"Tavasszal vagy ősszel?"
Translation:In the spring or in the fall?
14 CommentsThis discussion is locked.
1402
Prefixes are stuck to the front of words, suffixes are in the back. You're asking about the suffix. :)
The base words here are tavasz and ősz - spring and autumn, respectively. The suffix in question is -val/-vel, which is usually translated as "with". The v of the -val suffix gets assimilated to consonants, so if the last letter of the base noun is a consonant, it gets doubled. Some examples:
- ház - házzal (with a house)
- a barátom - a barátommal (with my friend)
- a kutya - a kutyával (with the dog)
- repülőgép - repülőgéppel (with an airplane / by airplane)
Now, why do you say tavasszal and ősszel, but nyáron and télen? I have no idea, but it sounds weird the other way around. A couple of time-related words behave that way, for instance you have
- nappal - in the day
- éjjel - in the night
- reggel - in the morning (the base word reg is not used anymore)
but - este - in the evening
- délben - at noon
or
- az évben / az éven - in the year
- a hónapban - in the month
- a héten - in the week
- az órában - in the hour
- a percben - in the minute
Expressions of time are one of the most difficult things to get right in about any language, so you'll just have to get used to it, I guess. There's often no good reasoning behind it. Like if you say in English you're doing something "in a week" if it's actually after a week.
1402
Glad I could be of help. :)
I think the "Time" lesson is just misplaced. It should be much further to the bottom of the tree, after the past tense and the -val suffix (in the lesson "Pronouns") have been discussed.
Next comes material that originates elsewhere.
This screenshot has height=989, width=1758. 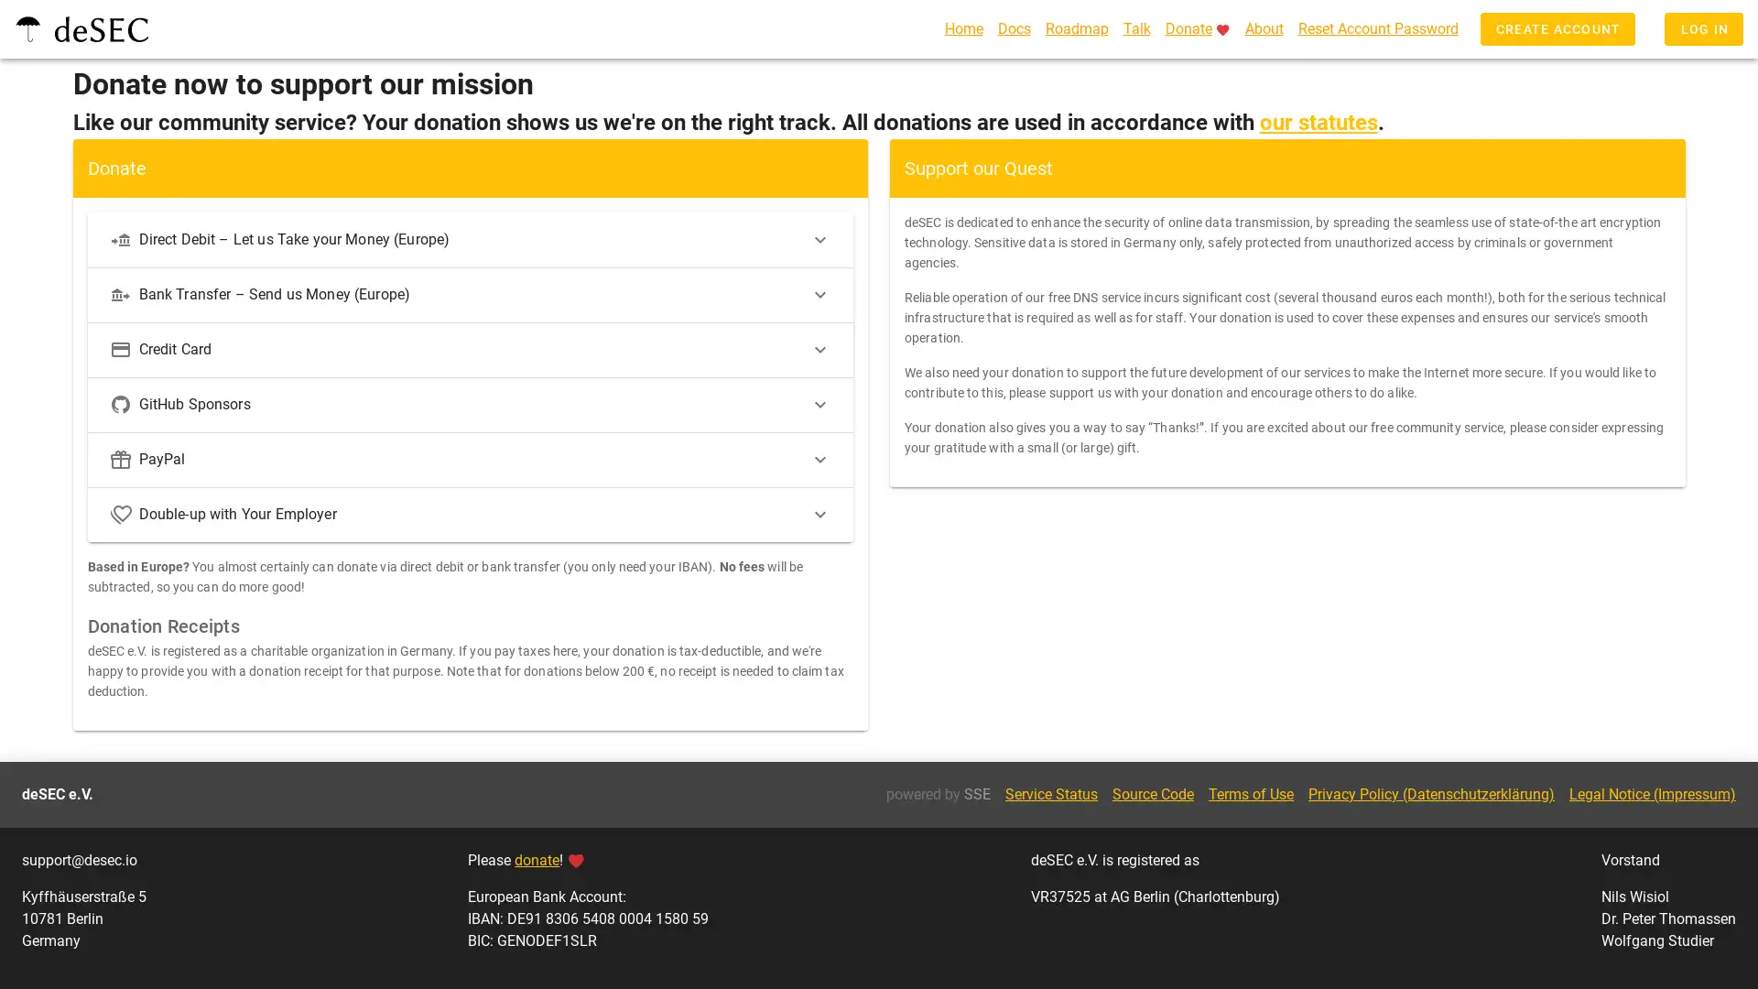 I want to click on Direct Debit  Let us Take your Money (Europe), so click(x=470, y=247).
I think this is good information for this stage- Duolingo are just stretching us by bringing in more at each point than where we might actually be- but when we come across it later on, it will have a familiarity to it that will help a lot. Duo are also giving us larger chunks of language than just "spring" and "autumn", so that when we come to use them, we will have a better chance of getting the right suffix and be close to making a good sentence! Maybe there's another section on it later on as well?
1990
Found this translation tricky due to suffixes when I did not even know the base words for names of the seasons. I've looked them up and have arrived at Tavasz, Őszi, Nyár & Téli. I just need to understand the suffixes - working on it!
1402
Tavasz, nyár, ősz és tél. - Spring, summer, autumn, and winter.
The words with the -i at the end are the respective adjectives. Autumnal, wintery, and so on.
The suffix here is -val/-vel, usually translated as "with", but can also occasionally be used with words of time to mean "in". It's a bit a tricky suffix, because if the base word ends with a consonant, the v of the suffix gets assimmilated:
- a kutya - a kutyával (with the dog, all is normal)
- a barát - a baráttal (with the friend. v -> t)
- banán - banánnal (with banana. v -> n)
- ősz - ősszel (in autumn. v -> sz, making a double-sz which is written as 'ssz')
1216
Are the final "L"s supposed to be pronounced this weakly? I can barely hear them, especially in tavasszal
272
On ősz, Wiktionary has the etymology pasted below. How exactly ősz derives from sükśe beats me, but there it is.
From Proto-Finno-Ugric *sükśe (“autumn”). Cognates include Southern Mansi tüks, Northern Mansi таквс (takvs, “autumn”), Udmurt сӥзьыл (sïzʹyl), Erzya сёксь (sjoksʹ), Finnish syksy, Estonian sügis.